◆ **Work task**
The lines below, from the one holding "Identify the click" through the one holding "Сметный сервис (85, 2241)", are to be restated word for word, with all images left out.

◆ **The data**
══════════

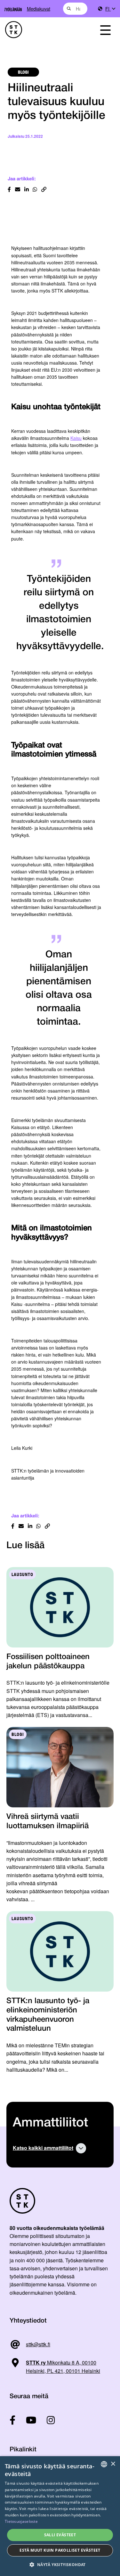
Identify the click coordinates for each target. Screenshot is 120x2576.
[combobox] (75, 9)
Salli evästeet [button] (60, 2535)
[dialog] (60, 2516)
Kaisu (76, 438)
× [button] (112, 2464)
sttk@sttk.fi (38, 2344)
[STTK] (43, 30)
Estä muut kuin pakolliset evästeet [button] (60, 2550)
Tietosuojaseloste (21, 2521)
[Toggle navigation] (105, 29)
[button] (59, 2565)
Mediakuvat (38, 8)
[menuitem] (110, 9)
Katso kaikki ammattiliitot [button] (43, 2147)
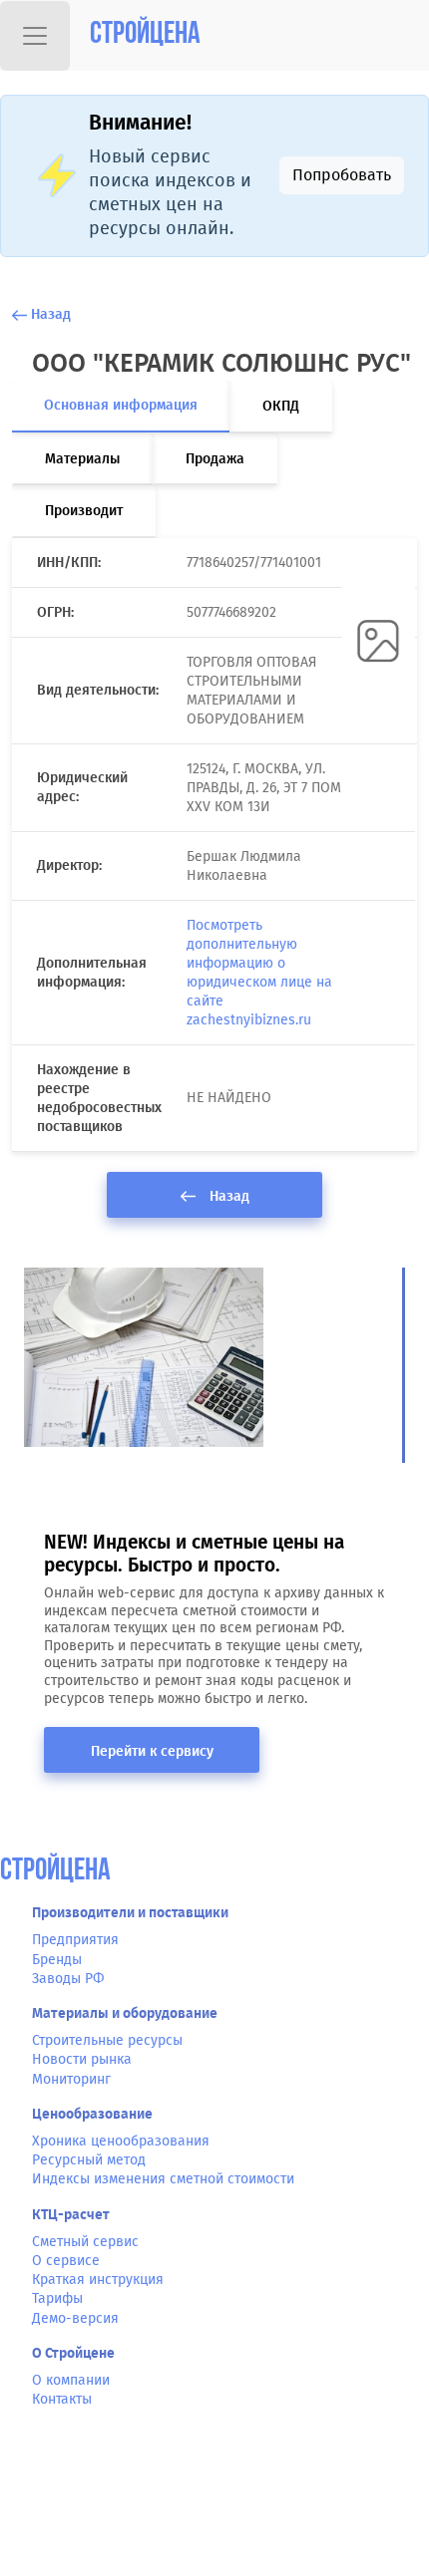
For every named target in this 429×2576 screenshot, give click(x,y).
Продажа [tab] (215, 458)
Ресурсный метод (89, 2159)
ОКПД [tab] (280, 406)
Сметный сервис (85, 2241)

══════════

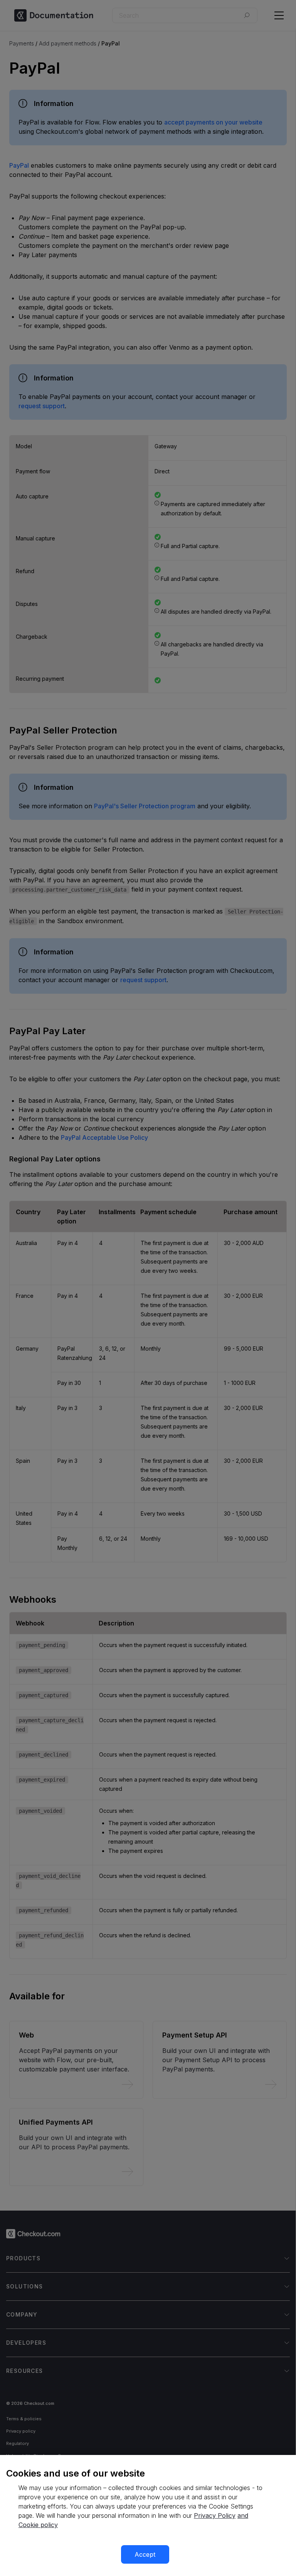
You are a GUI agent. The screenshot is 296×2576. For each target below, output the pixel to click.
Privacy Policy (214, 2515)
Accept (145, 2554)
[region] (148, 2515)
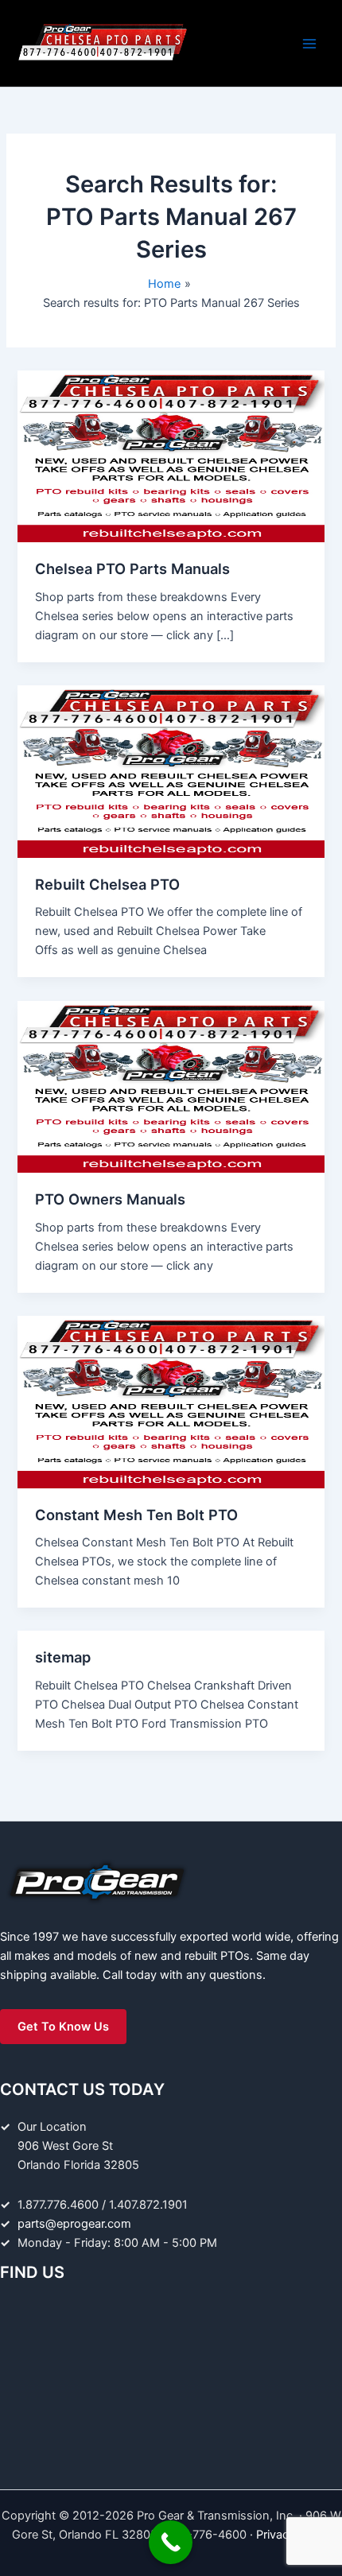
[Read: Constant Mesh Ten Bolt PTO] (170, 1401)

══════════

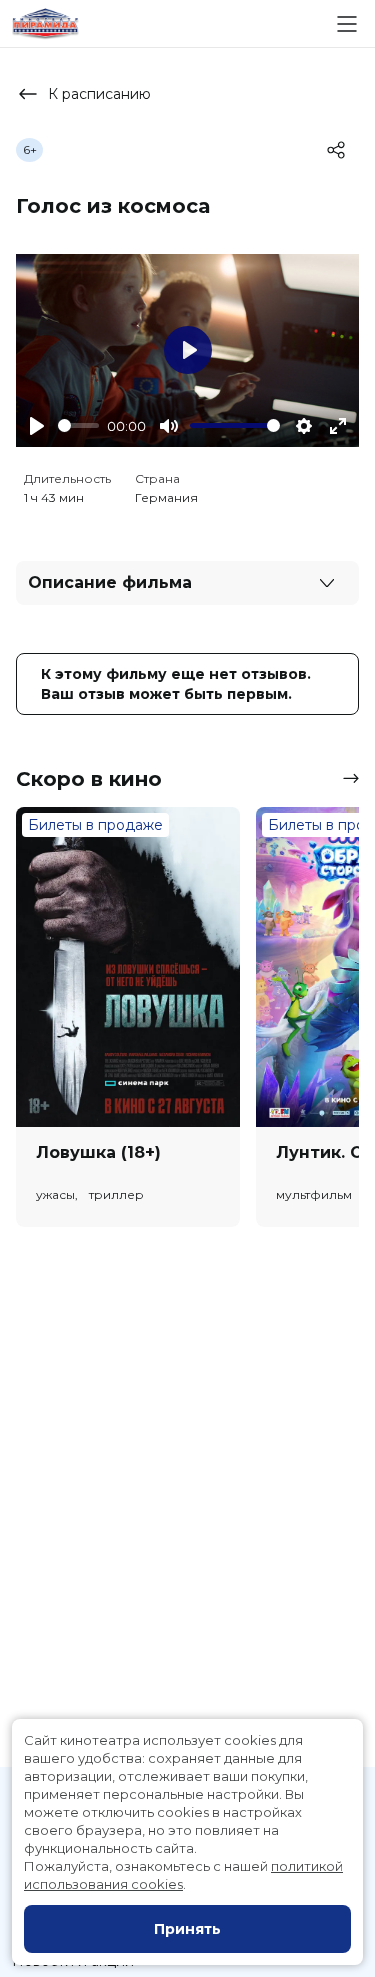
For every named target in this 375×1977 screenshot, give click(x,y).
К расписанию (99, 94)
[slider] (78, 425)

══════════

◆ **Written solution**
Identify the click coordinates for each target. Screenshot is 120x2576.
[combobox] (75, 9)
Salli evästeet [button] (60, 2535)
[dialog] (60, 2516)
Kaisu (76, 438)
× [button] (112, 2464)
sttk@sttk.fi (38, 2344)
[STTK] (43, 30)
Estä muut kuin pakolliset evästeet [button] (60, 2550)
Tietosuojaseloste (21, 2521)
[Toggle navigation] (105, 29)
[button] (59, 2565)
Mediakuvat (38, 8)
[menuitem] (110, 9)
Katso kaikki ammattiliitot [button] (43, 2147)
For every named target in this 429×2576 screenshot, give click(x,y).
Продажа [tab] (215, 458)
Ресурсный метод (89, 2159)
ОКПД [tab] (280, 406)
Сметный сервис (85, 2241)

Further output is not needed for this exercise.